What you return should match the listing exactly, minus its images.

──────

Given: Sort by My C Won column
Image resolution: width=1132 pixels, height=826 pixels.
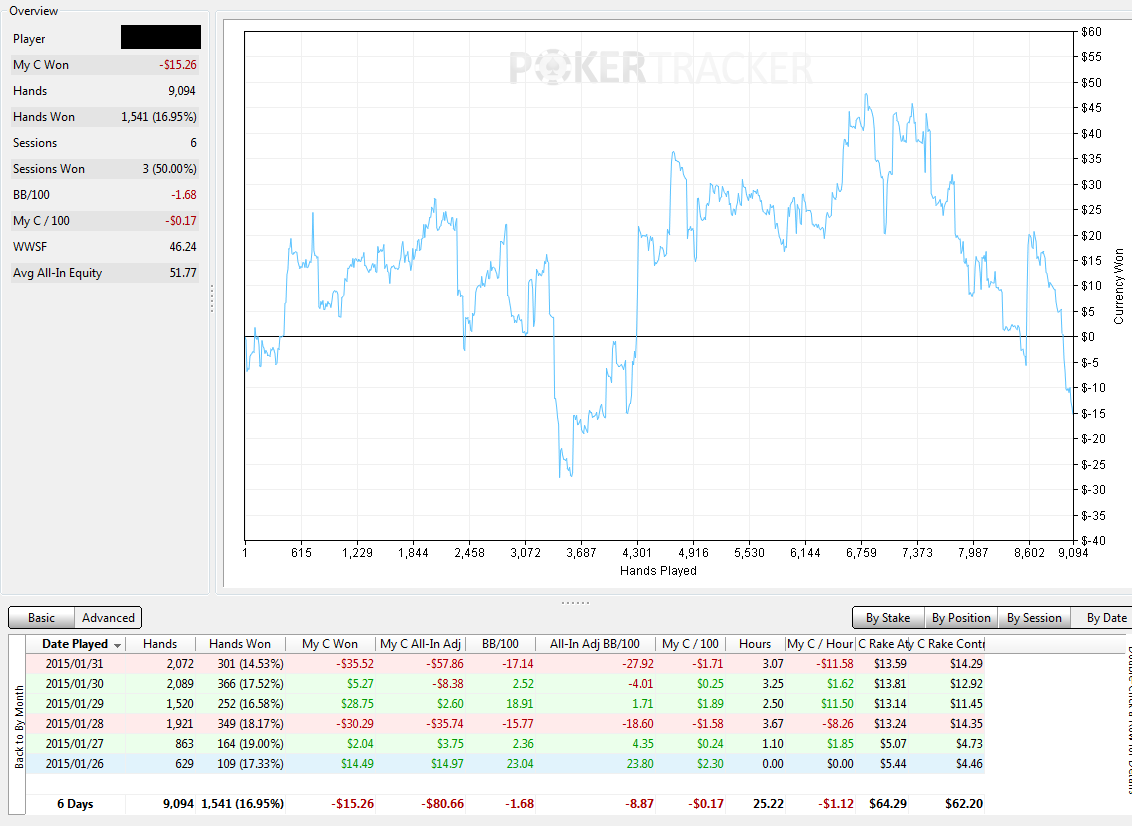Looking at the screenshot, I should [x=330, y=644].
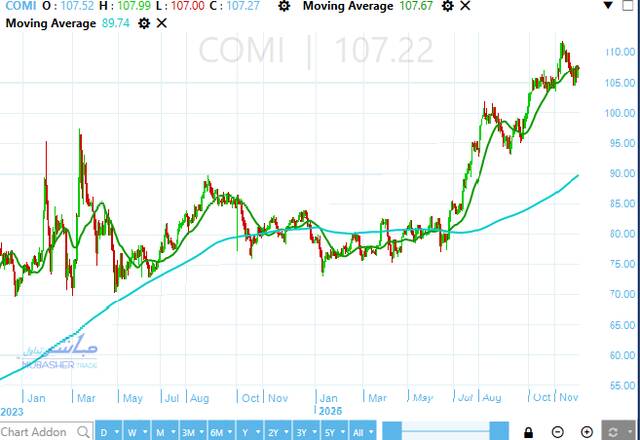
Task: Remove the Moving Average 107.67 indicator
Action: [464, 7]
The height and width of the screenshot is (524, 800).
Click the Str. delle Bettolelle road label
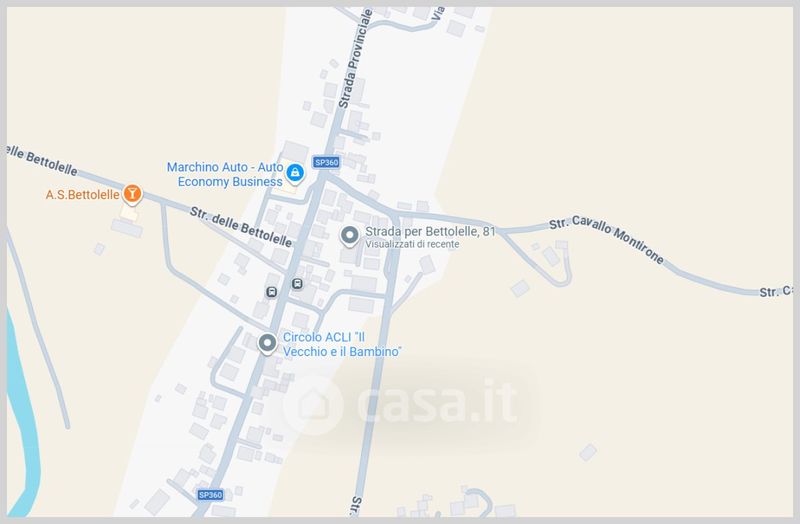pos(241,227)
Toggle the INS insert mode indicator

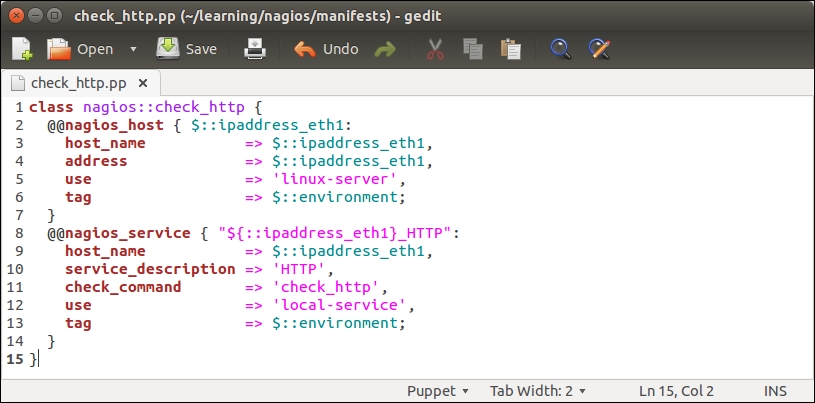[x=776, y=390]
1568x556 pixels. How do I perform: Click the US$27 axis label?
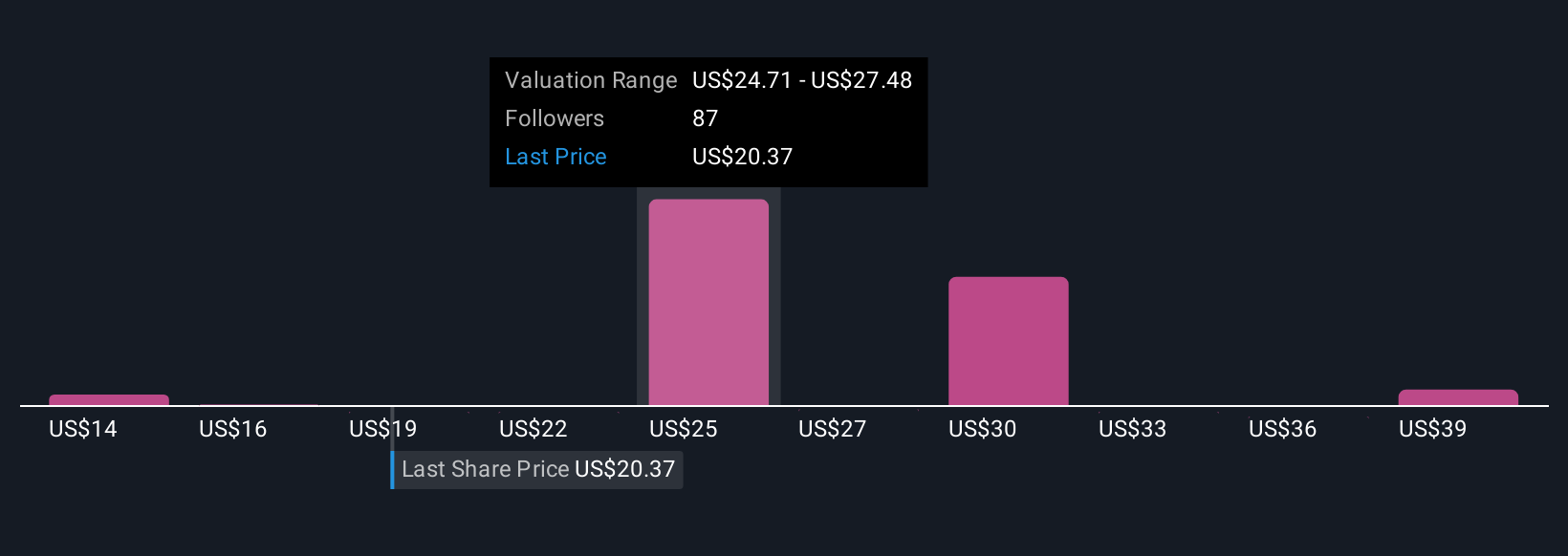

──────

**ANSWER AREA**:
Given: Sort by My C Won column
Image resolution: width=1132 pixels, height=826 pixels.
Looking at the screenshot, I should [x=330, y=644].
Task: Remove the Moving Average 107.67 indicator
Action: [464, 7]
The height and width of the screenshot is (524, 800).
Click the Str. delle Bettolelle road label
pos(241,227)
Toggle the INS insert mode indicator

[x=776, y=390]
1568x556 pixels. How do I perform: Click the US$27 axis label?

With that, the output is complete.